Tal y como se ha explicado, existen esencialmente dos tipos de trastorno de eliminación, la enuresis (referente a la orina) y la encopresis (referente a las heces). Sin embargo, cada uno de estos tipos de trastorno puede presentarse con variantes:

Enuresis

La incapacidad para controlar la orina suele adoptar formas variadas. Así, en primer lugar, cabe distinguir sobre el momento en que se produce. De este modo, hablaríamos de enuresis nocturna, diurna o mixta en función de si el problema se da mientras el niño está dormido, si está despierto o en ambas ocasiones. En este sentido, la forma más habitual con mucho es la enuresis nocturna; de hecho, la incapacidad para controlar la orina mientras el niño está despierto es un problema relativamente poco frecuente.

Por otro lado, también suele distinguirse en función del momento en el que empieza a producirse el problema. Así, la más común es la enuresis primaria, que sucede cuando el niño nunca ha tenido control urinario. La enuresis secundaria, por su parte, es mucho menos frecuente; esta se da cuando, tras haber podido controlar la orina, el niño vuelve a tener problemas de continencia.

Encopresis

En cuanto a la encopresis, la diferenciación más común es entre el tipo retentivo y no retentivo. En la encopresis retentiva, lo que sucede es que el niño intenta contener todo lo que puede sus heces. De este modo, llegado un momento, es incapaz de aguantar más y es cuando se produce la defecación. El caso contrario es el de la encopresis no retentiva, en la que el niño no intenta contener las heces; lo que sucede aquí es que, simplemente, no tiene mucha capacidad de control.

En el caso de la encopresis, al igual que en el de la enuresis, distinguiríamos entre primaria y secundaria en función de que la capacidad de retención no se haya llegado a adquirir, o si el problema ha sobrevenido con posterioridad, respectivamente.

¿Cómo se puede prevenir y tratar un trastorno de eliminación?

Uno de los errores más comunes que se comete cuando un niño tiene un trastorno de eliminación es reprenderle; regañar al niño en estos casos tan solo sirve para que se sienta humillado y baje su autoestima. Por el contrario, es necesario que el menor sepa cómo afrontar esta dificultad sin sentir que su valía personal está disminuida. Así, el primer paso será hablar con él para hacerle comprender la situación, de una manera que pueda entender.

En aquellas situaciones más difíciles, puede ser necesario recurrir a la terapia psicológica. En estos casos, se intenta corregir los defectos del aprendizaje o las carencias emocionales que pueden estar ocasionando del problema. De este modo, al eliminar las causas que lo provocan, el trastorno quedará resuelto. Además, junto a la psicoterapia, se emplean otras técnicas como pueden ser el método de expansión vesical o la alarma urinaria (pipi-stop), que permiten entrenar al niño en el control de sus esfínteres.

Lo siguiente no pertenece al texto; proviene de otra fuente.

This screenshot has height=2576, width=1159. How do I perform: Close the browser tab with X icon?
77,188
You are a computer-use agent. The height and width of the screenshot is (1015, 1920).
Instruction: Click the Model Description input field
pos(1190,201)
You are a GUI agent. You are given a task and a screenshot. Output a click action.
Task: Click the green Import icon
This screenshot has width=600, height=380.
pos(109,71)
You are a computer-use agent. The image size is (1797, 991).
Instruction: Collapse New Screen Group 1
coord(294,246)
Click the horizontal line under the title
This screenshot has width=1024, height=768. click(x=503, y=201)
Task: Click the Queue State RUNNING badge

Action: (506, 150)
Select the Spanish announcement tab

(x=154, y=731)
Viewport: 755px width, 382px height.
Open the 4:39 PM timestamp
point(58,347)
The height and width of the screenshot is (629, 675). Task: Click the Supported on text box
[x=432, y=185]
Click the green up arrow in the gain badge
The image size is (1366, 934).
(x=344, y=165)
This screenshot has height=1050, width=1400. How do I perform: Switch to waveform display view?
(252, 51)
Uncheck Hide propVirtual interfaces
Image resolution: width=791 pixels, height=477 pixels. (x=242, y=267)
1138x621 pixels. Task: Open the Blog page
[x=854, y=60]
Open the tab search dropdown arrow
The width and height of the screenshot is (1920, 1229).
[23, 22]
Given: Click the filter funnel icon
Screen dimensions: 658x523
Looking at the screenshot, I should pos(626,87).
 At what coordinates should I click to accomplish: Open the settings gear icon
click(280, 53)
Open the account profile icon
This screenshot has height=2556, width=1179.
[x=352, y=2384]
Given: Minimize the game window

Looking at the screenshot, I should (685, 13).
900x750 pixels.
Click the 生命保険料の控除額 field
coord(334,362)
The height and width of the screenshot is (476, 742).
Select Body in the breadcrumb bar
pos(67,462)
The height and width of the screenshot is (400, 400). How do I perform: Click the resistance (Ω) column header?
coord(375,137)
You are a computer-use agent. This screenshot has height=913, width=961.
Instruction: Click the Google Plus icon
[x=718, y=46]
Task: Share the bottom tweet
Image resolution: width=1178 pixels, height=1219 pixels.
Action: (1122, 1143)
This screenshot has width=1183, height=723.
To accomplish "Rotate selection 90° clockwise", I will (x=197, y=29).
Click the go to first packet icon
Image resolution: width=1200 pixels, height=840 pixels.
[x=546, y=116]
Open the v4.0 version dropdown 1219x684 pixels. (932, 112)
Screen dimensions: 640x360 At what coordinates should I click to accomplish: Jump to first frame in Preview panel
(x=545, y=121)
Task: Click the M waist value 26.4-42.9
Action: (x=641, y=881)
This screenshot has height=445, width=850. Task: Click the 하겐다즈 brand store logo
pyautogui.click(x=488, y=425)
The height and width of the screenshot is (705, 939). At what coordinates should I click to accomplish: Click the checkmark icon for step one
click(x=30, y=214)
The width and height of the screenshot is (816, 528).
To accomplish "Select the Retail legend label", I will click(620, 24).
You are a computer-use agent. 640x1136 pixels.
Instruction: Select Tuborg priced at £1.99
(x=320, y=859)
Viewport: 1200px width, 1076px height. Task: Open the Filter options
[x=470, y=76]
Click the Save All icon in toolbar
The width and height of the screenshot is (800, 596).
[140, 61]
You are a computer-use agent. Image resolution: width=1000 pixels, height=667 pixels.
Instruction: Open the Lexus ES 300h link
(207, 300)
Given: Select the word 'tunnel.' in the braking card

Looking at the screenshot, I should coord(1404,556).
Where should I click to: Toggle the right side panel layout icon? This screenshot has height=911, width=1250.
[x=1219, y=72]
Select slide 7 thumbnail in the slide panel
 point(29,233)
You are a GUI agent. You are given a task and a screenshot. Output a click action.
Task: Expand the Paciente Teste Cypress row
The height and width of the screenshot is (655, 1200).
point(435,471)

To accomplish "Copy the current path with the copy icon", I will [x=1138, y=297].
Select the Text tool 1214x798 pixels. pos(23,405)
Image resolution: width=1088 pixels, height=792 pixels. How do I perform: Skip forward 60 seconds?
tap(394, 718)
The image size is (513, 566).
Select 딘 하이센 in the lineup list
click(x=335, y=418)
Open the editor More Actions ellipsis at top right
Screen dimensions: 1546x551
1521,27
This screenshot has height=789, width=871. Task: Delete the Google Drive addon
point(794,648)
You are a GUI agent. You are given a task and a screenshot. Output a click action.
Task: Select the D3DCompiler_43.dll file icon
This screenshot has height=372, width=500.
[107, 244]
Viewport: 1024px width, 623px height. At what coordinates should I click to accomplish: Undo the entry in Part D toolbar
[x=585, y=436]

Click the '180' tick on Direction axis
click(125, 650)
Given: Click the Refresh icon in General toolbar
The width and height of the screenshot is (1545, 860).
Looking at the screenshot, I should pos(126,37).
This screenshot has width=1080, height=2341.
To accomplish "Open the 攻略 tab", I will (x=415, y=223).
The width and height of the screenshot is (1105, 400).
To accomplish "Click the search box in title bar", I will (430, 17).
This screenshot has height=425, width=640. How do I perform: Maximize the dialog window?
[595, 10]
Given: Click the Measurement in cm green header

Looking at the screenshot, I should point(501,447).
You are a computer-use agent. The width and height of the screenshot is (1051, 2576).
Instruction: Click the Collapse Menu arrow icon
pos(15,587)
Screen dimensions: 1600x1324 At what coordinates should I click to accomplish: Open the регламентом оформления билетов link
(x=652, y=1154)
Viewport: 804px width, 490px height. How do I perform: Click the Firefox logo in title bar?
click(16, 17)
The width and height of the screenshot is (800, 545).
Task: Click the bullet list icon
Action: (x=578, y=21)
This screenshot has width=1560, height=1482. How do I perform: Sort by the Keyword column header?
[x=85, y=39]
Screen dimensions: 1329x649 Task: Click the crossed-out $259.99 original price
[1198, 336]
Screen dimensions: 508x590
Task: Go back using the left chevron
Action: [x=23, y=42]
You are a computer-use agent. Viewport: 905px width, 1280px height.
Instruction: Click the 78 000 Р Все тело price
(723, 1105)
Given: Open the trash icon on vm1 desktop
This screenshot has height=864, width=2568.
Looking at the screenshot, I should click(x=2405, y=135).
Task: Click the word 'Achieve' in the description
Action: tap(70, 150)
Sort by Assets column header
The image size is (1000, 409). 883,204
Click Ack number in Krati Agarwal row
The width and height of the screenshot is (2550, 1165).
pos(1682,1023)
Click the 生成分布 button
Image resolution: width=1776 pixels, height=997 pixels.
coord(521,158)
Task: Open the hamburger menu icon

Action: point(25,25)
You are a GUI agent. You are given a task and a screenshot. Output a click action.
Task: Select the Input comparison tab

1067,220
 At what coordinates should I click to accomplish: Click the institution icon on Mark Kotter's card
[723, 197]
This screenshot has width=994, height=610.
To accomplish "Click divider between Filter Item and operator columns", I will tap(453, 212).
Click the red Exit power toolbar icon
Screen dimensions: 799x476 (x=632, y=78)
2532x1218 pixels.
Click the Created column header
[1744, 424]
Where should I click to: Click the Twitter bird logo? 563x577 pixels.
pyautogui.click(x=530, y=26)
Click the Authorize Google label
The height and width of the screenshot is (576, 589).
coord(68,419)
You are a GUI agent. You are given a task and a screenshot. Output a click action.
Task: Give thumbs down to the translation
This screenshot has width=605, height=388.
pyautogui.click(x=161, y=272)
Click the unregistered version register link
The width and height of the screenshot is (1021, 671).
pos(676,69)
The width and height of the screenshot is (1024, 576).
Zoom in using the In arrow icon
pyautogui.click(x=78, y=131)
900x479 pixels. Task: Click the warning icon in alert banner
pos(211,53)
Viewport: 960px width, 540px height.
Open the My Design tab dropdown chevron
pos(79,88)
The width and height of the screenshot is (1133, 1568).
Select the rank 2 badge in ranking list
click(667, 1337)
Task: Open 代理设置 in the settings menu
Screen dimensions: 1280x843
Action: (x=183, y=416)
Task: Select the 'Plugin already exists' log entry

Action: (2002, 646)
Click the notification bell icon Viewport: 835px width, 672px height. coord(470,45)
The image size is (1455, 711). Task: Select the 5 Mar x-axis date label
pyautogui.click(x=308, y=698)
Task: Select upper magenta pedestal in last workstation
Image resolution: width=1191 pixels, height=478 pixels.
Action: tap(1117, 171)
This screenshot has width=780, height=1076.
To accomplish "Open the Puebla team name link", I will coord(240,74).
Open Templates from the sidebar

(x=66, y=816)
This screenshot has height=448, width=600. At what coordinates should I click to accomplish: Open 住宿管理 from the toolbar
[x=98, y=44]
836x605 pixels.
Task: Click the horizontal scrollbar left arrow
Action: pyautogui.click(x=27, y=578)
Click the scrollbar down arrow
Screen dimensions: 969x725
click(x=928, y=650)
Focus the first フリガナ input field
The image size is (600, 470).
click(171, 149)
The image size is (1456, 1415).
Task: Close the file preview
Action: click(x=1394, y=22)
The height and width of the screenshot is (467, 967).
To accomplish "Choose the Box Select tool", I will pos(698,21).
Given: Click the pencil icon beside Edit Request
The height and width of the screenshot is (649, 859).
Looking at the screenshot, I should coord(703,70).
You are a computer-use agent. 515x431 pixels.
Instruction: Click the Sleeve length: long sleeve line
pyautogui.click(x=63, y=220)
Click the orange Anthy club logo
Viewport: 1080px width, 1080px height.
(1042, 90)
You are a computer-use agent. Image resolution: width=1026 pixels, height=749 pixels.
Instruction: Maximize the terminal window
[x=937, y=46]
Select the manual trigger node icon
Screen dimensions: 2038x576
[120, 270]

La intervención muchas veces no se dirige únicamente a los niños, sino que involucra también a los padres. A estos se les enseñan pautas sobre cómo actuar en los casos de incontinencia; así, existe una serie de pautas que han de realizar, y otras que no deben hacer. Esto les ayudará a reforzar al niño a cambiar sus actitudes de manera gradual y exitosa.